In an earlier post The Sugar Made Me Do It, I covered recent research by de Araujo, Oliveira-Maia et al. on how food, specifically sucrose, can reinforce eating by activating mid-brain dopamine circuitry, even in the absence of taste. In the accompanying editorial essay by Andrews and Horvath, this great graphic appeared, representing what is known about how eating can act on the hypothalamus and on the mesolimbic dopamine system (ventral tegmental area, nucleus accumbens, and prefrontal cortex).
Here is a much more convincing link to how eating can become appetite-driven, which previous posts on Genetics and Obesity and On the Causes of Obesity had raised as an important issue in the obesity problem.
Just one more note on the graphic: in terms of how taste can affect dopamine function, see some thoughts in the post on the neuropeptide orexin.

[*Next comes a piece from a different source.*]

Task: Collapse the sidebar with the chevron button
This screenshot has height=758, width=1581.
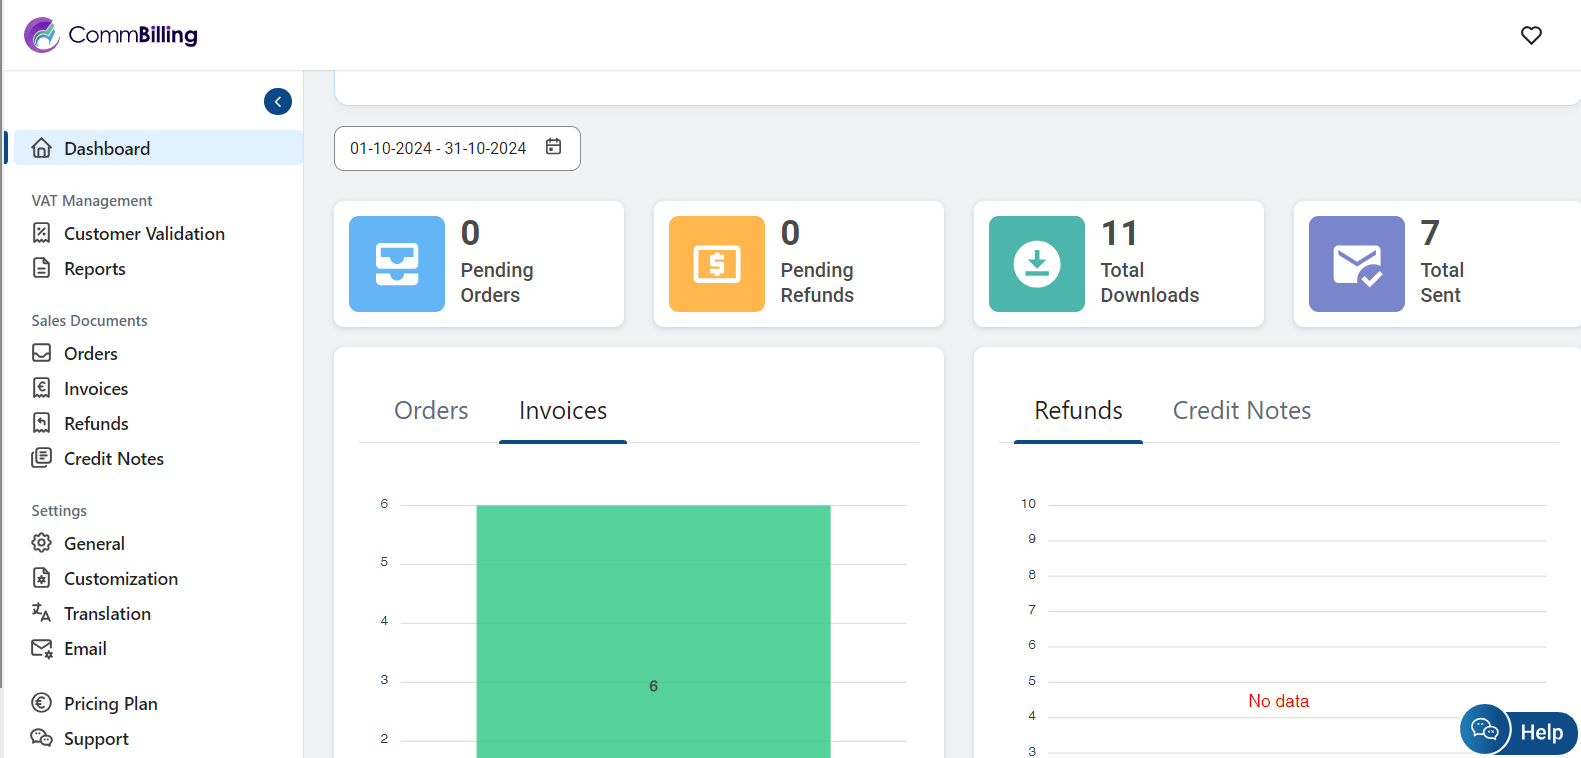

Figure 1. Schematic Illustration Depicting Some of the Major Findings of de Araujo and Oliveira-Maia et al
Taste alone (noncaloric sweetener), taste with caloric value (sucrose solution), or caloric value only (in the absence of taste receptors) can all equally activate the midbrain reward circuitry. To date, major emphasis has been placed on the hypothalamus and its various circuits, including orexin (ORX/Hcrt)- and melanin concentrating hormone (MCH)-producing neurons in the lateral hypothalamus as well as neuropeptide Y (NPY)/agouti-related protein (AgRP)- and -melanocyte-stimulating hormone (-MSH)-producing neurons in the arcuate nucleus, as a homeostatic center for feeding, responding to various peripheral metabolic hormones and fuels. The mesencephalic dopamine system is also targeted by peripheral hormones that affect and alter behavioral (and potentially endocrine) components of energy homeostasis. The results by de Araujo and Oliveira-Maia et al. highlight, however, that without classical hedonic signaling associated with reward-seeking behavior, the midbrain dopamine system can be entrained by caloric value arising from the periphery. While the precise signaling modality that mediates caloric value on dopamine neuronal activity remains to be deciphered, overall it is reasonable to suggest that distinction between hedonic and homeostatic regulation of feeding is redundant. DA, dopamine; GABA, γ-aminobutyric acid; Glut, glutamate.